No ano de 2020, a pandemia da Covid-19 dominava o mundo, e para sobreviver, agarrávamos-nos à esperança na ciência e ao desejo de construir uma sociedade mais justa para todos, especialmente para aqueles que já enfrentam uma epidemia de morte desde que foram trazidos ao Brasil em navios negreiros.
Nesse contexto, surgiu a primeira “Semana de Apoio à Amamentação Negra” (SAAN), inspirada na “Black Breastfeeding Week”, criada nos Estados Unidos pelas ativistas Kimberly Seals Allers, Kiddada Green e Anayah Sangodele-Ayoka em 2014. A SAAN ocorre todos os anos na última semana de agosto, mês globalmente dedicado à proteção e promoção da amamentação.
Em solo brasileiro, estamos no quinto ano de SAAN, evento organizado por mim e pela pediatra Tiacuã Fazendeiro, focado na promoção e produção de justiça reprodutiva como estratégia central para erradicar o racismo. Esse caminho estratégico foi indicado desde 1993, na Declaração de Itapecerica da Serra, redigida por diversas mulheres negras e apresentada na Conferência do Cairo (1994), um marco para os direitos humanos.
Promover a amamentação entre pessoas negras é fundamental para a justiça reprodutiva, pois une questões de saúde às determinações sociais. Para que exista saúde reprodutiva, é necessário garantir direitos reprodutivos assegurados, como a decisão de ter ou não filhos. Para que essas decisões sejam de fato escolhas, é preciso que os direitos básicos, que sustentam a vida, estejam acessíveis a todos, sem distinção.
Com esse propósito, escolhemos “Ser Preta não é só ter pele: Determinação Social da Saúde e Amamentação” como tema para 2024. Nosso objetivo é aprofundar o debate sobre as dificuldades que as pessoas negras enfrentam para amamentar, reconhecendo que essas questões exigem soluções muito maiores do que o manejo das estruturas físicas do corpo humano.
A determinação social da saúde propõe que as condições de vida, trabalho e as relações sociais influenciam diretamente a saúde das pessoas. Para as mulheres negras, amamentar não é apenas uma questão individual ou biológica; é parte de uma luta contra o racismo e as barreiras impostas por um sistema de desigualdades e exploração econômica.
Para que amamentar seja apenas sobre nutrir corpos e vínculos, e para que as dificuldades sejam apenas as triviais descritas na literatura médica, as mulheres negras precisam primeiro ousar sobreviver a um sistema que as oprime, subjuga e desumaniza. Isso só se faz com resistência, e resistência só se faz em luta coletiva.
Parece um objetivo ousado? E é.
Desde a escravidão, corpos negros são desumanizados e explorados para garantir a acumulação de riqueza.

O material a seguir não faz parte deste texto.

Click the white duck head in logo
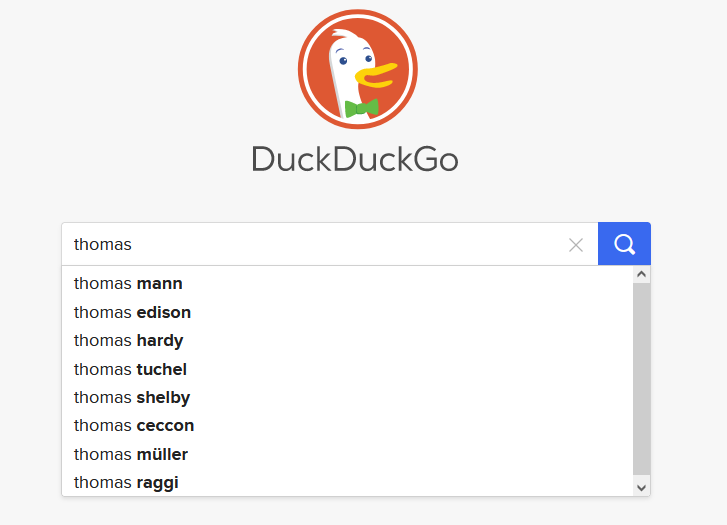The image size is (727, 525). pos(347,50)
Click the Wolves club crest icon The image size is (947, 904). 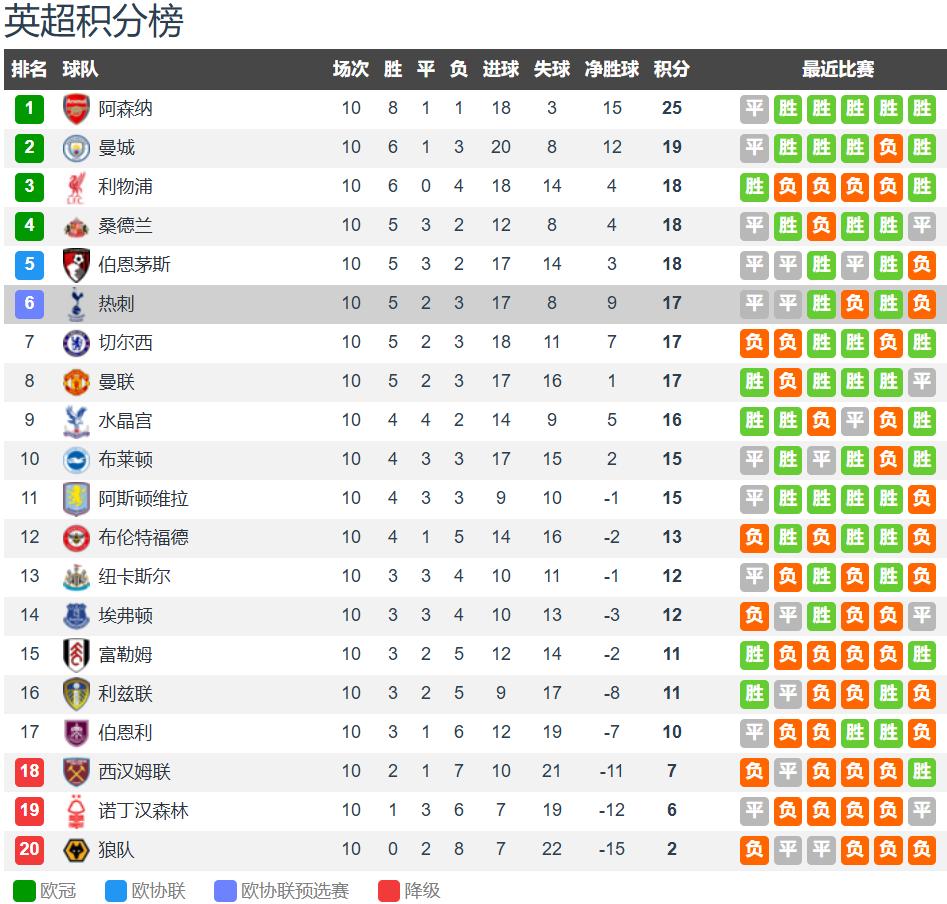pos(76,850)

São marginalizados como protagonistas nas lutas e debates, até mesmo na abolição da escravatura. Corpos de mulheres negras, então! A construção social do racismo no Brasil é parte do desenvolvimento do capitalismo, das relações sociais e de trabalho — uma ferramenta de manutenção da hierarquia social, da concentração de renda e das relações de poder.
Nesse contexto, precisamos garantir que essas estruturas sejam desmanteladas. Há, inclusive, um projeto de lei (PL 3945/2021) em tramitação na Câmara, apresentado pelas deputadas federais Talíria Petrone (PSOL-RJ), Áurea Carolina (PSOL-MG) e Sâmia Bonfim (PSOL-SP), que pretende oficializar a Semana de Apoio à Amamentação Negra.
Faremos isso até quando? Até o dia em que pudermos dizer que o maior problema na amamentação em uma família negra é o uso de bico artificial, e não a morte real. É por isso que dizemos, ousadas e vivas como estamos, que a “Semana de Apoio à Amamentação Negra” não é apenas um evento: é um chamado. É para manter viva a chama do desejo que não se dobra às tecnologias de morte que, se não nos matam o corpo, querem nos afogar no banzo.
Eu e Tiacuã esperamos que você ouça este chamado, porque saiba: não existe saúde fora do contexto social, político, econômico e cultural. E se queremos produzir saúde, é necessário compreender e enfrentar as determinações sociais que ceifam vidas antes mesmo do primeiro gole de leite materno. Mais do que compreender, é necessário agir. Este chamado é para te lembrar que operar a transformação social também é sua função. Em coletivo, produziremos muito mais alimento para nutrir o mundo novo que precisamos.